Directions for this task: Output the rows that begin with the line containing "I will coord(148,99)." and end with the line containing "Click the word", copying them unchanged.

Recorded information:
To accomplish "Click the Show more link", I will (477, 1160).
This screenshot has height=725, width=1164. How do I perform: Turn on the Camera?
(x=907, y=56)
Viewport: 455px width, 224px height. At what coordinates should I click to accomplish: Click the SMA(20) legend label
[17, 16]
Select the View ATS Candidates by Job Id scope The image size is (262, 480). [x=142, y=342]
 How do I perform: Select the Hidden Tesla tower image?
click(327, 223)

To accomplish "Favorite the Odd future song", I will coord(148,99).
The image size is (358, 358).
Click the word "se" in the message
---
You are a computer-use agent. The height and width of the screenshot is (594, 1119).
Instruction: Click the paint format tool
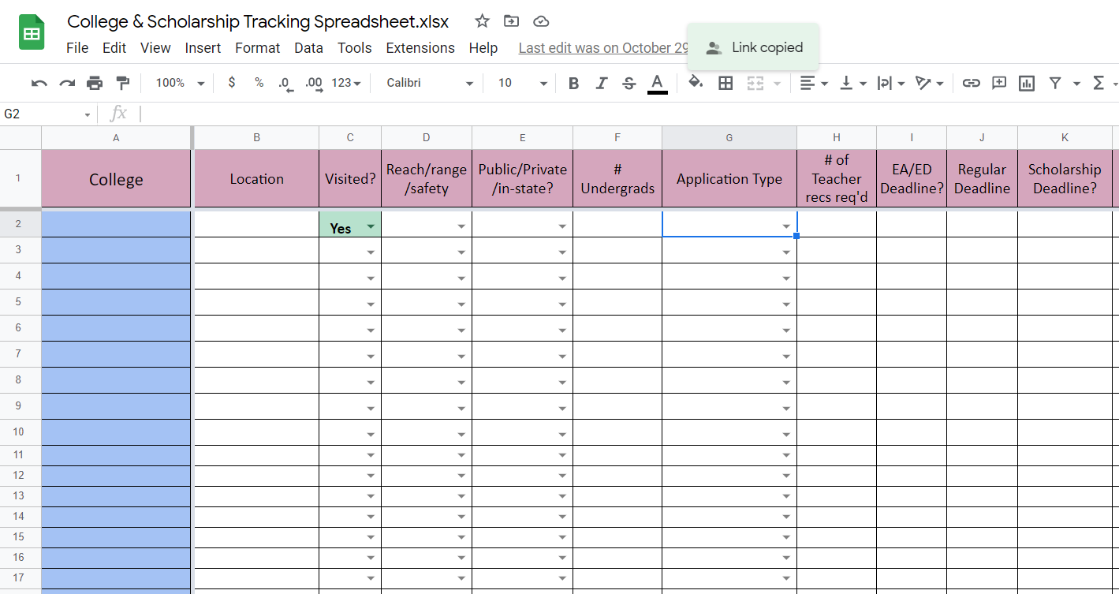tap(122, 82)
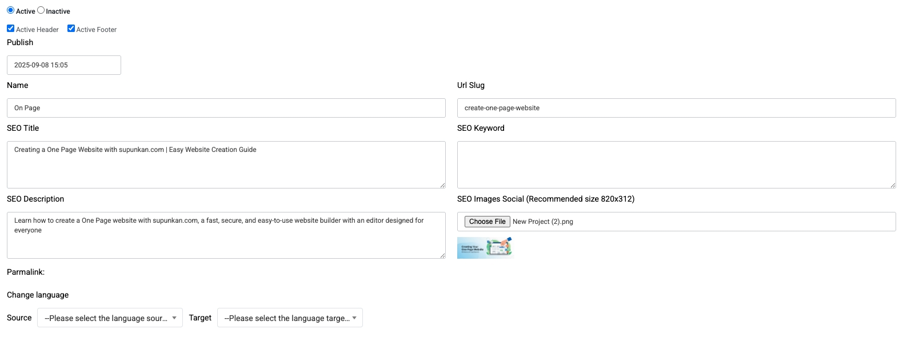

Result for this exercise:
To accomplish "Favorite the Odd future song", I will coord(148,99).
The image size is (358, 358).
Click the word "se" in the message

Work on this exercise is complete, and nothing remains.